— START —

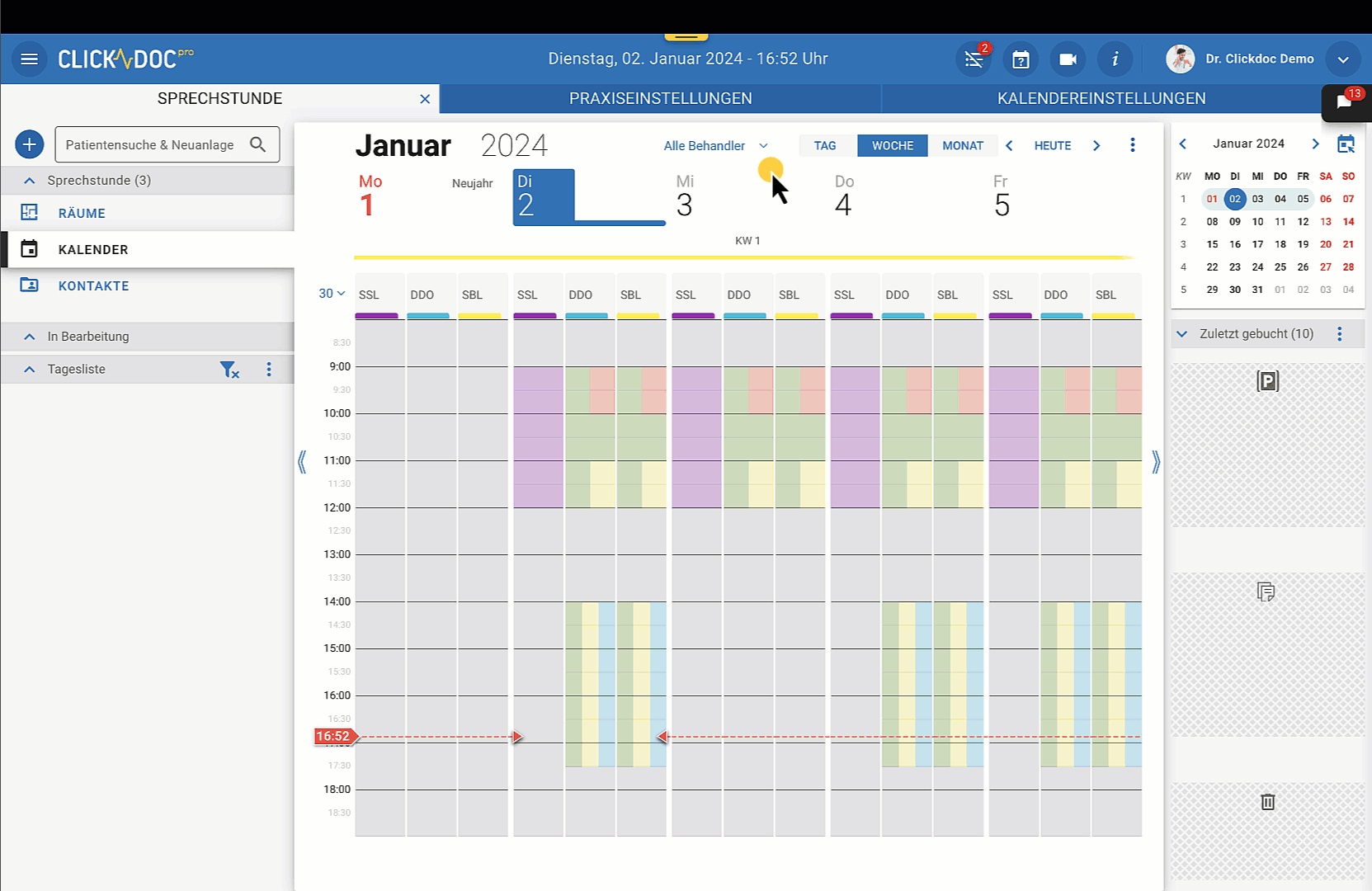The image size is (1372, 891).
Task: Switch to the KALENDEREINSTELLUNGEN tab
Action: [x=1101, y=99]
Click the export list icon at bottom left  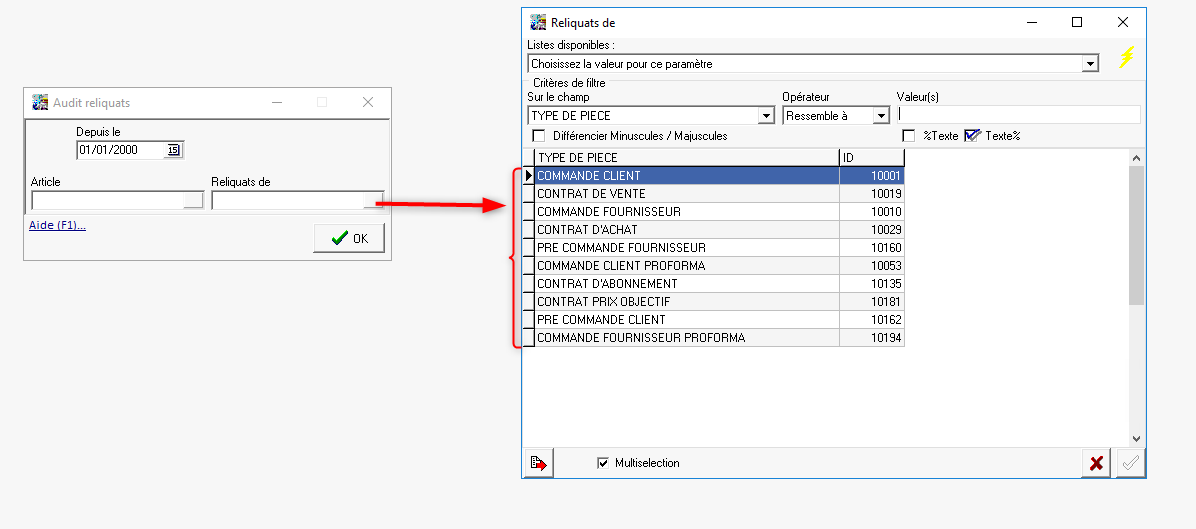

— END —
— START —

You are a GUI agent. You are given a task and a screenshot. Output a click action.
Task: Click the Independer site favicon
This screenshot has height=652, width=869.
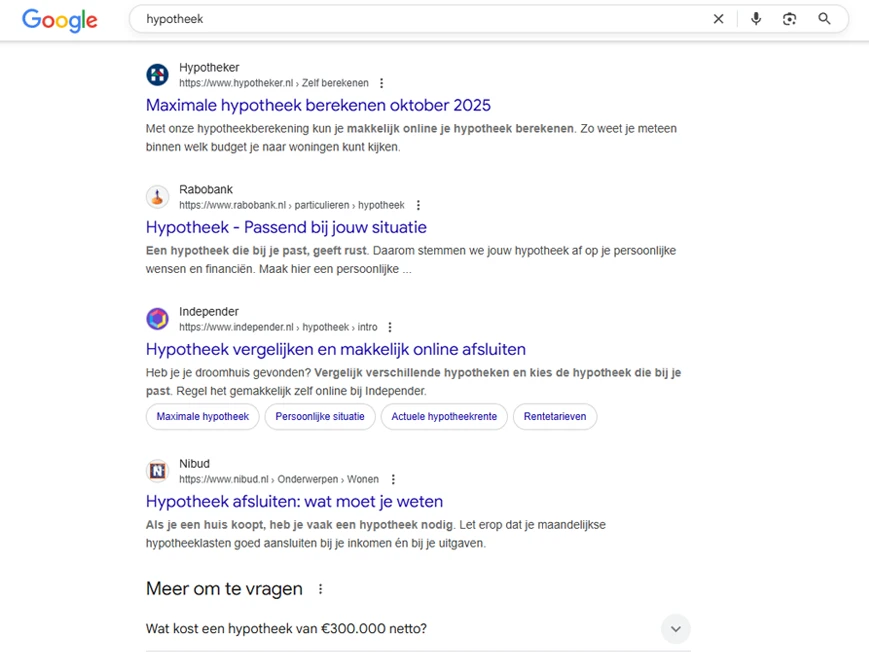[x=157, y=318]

— END —

EXERCISE AIM
Starting with the line that contains "You are a GUI" and continuing through the line that contains "[x=157, y=318]", reproduce only those lines of the data, substituting "screen capture" for "screenshot" and leaving everything else unchanged. Omit the pictures.

RESULT OF THIS EXERCISE
You are a GUI agent. You are given a task and a screen capture. Output a click action.
Task: Click the Independer site favicon
This screen capture has height=652, width=869.
[x=157, y=318]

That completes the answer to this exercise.